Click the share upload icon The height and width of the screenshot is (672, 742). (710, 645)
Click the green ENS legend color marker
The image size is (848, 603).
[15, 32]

• • •

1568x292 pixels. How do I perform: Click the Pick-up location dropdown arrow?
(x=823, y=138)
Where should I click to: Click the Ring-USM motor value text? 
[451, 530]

• • •

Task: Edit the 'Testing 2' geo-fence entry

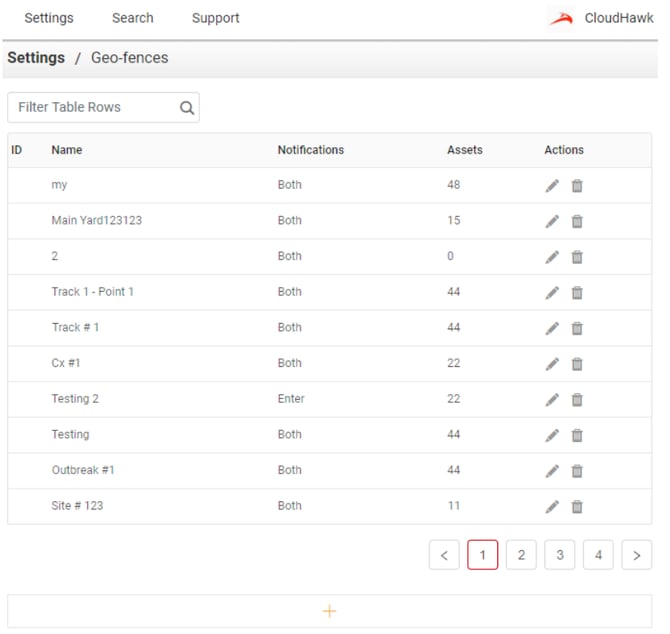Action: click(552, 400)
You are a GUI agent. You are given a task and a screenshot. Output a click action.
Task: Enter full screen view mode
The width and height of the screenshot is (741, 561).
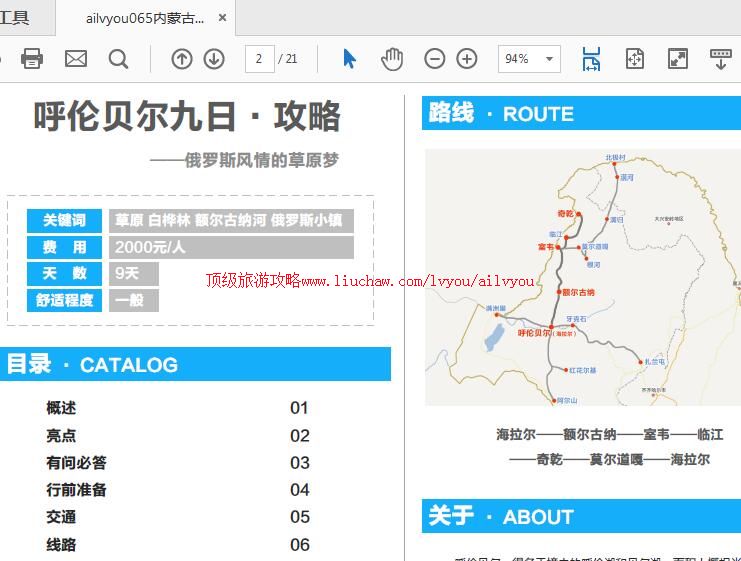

• • •

• [Task details]
Set down again, word for word, the stretch of records from the line with "Task: Enter full screen view mode" to the line with "The width and", both of those lines included.

• [Task result]
Task: Enter full screen view mode
The width and height of the screenshot is (741, 561).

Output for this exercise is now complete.